On public procurements, I'm sorry. Why? Because the federal government does not have the capacity to impose that on the provinces, which is why the Europeans wanted us at the table. We were there, but also on issues related to education, health, access to the possibility of being present in the services sectors in these areas, where we explained why not.
In the case of NAFTA, my understanding is that the U.S. doesn't want the states in the U.S. to be present, so normally they shouldn't bother us with public procurements of the provinces, unless they give a commitment that the states in the U.S. will act with reciprocity.
In the case of TPP, it's something else. If we're talking about TPP-1, there was the presence of the provinces that were briefed. In the case of TPP-2, for me it's much more unclear as to how much the provinces can be briefed on what's happening in that unusual round, because of the decision of the United States to tear up the TPP.

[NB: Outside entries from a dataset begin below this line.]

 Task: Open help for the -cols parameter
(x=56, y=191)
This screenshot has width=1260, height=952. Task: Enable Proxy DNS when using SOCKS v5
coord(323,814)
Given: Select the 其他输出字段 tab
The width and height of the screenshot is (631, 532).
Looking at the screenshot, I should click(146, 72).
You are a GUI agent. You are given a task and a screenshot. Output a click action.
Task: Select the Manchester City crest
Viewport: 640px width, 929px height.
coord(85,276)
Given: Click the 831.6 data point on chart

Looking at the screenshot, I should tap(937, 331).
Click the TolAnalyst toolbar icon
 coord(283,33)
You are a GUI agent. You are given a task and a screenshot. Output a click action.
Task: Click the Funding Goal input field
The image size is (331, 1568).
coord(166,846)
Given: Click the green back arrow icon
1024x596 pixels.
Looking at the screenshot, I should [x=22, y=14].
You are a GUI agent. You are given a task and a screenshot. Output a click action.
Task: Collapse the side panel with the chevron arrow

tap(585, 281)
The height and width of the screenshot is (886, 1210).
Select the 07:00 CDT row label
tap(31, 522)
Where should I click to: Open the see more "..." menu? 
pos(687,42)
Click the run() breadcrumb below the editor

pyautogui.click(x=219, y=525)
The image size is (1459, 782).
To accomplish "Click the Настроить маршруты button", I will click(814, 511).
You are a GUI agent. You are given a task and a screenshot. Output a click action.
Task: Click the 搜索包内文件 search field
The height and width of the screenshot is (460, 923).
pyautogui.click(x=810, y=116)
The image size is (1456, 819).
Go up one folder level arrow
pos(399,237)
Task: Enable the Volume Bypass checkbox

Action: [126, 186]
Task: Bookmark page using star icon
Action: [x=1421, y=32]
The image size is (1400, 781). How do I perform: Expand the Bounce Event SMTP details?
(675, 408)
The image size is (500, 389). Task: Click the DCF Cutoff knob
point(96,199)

On the rest, I think the presence of the provinces is a constructive element in any trade negotiation. Why? Because they can furnish both to the Canadian team, and sometimes to the other team, if the federal government judges it's worthwhile having these types of meetings, informally usually.... It's worthwhile so that people understand exactly what we're talking about on both sides and can commit in the same direction. That hasn't happened in TPP-2, but it is happening in a way in NAFTA, inasmuch as the quality of the briefing and the quality of the team at the federal level is absolutely exceptional.
I dare say I never thought I would see that today, but I think the Canadian team is better prepared than the U.S. team, with much less resources. In that sense, it's a good thing the provinces are there at every meeting amongst the Canadian delegation. Why? Because they can have an input on strategy. I saw it in CETA, not only on defending their turf, their constitutional attributions, or their interests in things that are a federal jurisdiction such as agricultural tariffs, but also in terms of strategy around the Canadian table. I think it has been used largely by Steve Verheul.